Changed 20 months ago by jake

We usually do use

date('whatever', strtotime($event->getStartDate()));

if we need to override the aDate formats. I don't mind using the aDate stuff in the sandbox project in the format that i've illustrated above. I think it looks pretty decent. I'm not sure why we started down this path in this conversation. I really just wanted someone to clean up my php and give me something i could commit back to the plugin to fix a bug. The larger date conversation can happen elsewhere.

Changed 20 months ago by tboutell

Jake, your partial looks totally fine to me. Calling the date formatters from the partial is totally acceptable and certainly consistent with code we have elsewhere. This is not the place or time for a fight over whether we need to move some stuff to the model layer someday... we can sweat that in 2.0. Jake please just commit and move on

Changed 17 months ago by dordille

  • milestone changed from 1.4.2 to 1.5

Changed 14 months ago by geoffd

  • keywords 1.5rc2 added

We should check to make sure this works once we fix the issue with the "all day" box.
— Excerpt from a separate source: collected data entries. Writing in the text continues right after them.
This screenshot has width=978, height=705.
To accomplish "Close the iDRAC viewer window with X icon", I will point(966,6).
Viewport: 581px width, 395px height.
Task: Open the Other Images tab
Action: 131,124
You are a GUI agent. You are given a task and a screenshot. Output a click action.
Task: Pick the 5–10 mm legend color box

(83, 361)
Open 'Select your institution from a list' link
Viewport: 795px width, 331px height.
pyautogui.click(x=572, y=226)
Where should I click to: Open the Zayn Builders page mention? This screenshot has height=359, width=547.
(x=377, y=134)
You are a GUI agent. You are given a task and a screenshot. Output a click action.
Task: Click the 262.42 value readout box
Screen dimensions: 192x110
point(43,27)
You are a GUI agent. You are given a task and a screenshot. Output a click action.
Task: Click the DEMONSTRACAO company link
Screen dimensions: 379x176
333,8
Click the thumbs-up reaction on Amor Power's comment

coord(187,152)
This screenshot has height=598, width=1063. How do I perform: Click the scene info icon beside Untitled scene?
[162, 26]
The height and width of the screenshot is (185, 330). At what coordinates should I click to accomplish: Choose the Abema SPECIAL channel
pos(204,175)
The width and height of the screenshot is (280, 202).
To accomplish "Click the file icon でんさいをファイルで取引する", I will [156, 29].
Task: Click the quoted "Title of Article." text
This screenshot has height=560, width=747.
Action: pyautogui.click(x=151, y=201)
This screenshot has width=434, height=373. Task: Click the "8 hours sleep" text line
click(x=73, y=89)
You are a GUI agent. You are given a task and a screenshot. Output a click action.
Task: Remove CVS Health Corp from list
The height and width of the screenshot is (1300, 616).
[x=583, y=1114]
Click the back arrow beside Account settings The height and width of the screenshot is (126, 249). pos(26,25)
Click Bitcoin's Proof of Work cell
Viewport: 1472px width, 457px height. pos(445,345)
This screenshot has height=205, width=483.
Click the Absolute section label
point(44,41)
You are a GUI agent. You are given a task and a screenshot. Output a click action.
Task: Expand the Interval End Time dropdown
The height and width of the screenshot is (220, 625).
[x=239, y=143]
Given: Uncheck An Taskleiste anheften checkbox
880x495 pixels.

If you click all day and then select a range of days, the information should display correctly in the front-end view.

If it is an event that goes over multiple days, it should show up if browsing in the day view.

Changed 14 months ago by geoffd

  • owner changed from dordille to jake
  • status changed from reopened to assigned

Changed 14 months ago by rickybanister

  • status changed from assigned to closed
  • resolution set to fixed

We fixed the all day checkbox, there is now logic that hides the time entirely if it's an all day event.

If you select a range of days it displays correctly.

Events now span multiple days in the single day view.

I'm opening a new ticket (see #792) that addressed an issue in the Event admin where the time shown is wrong.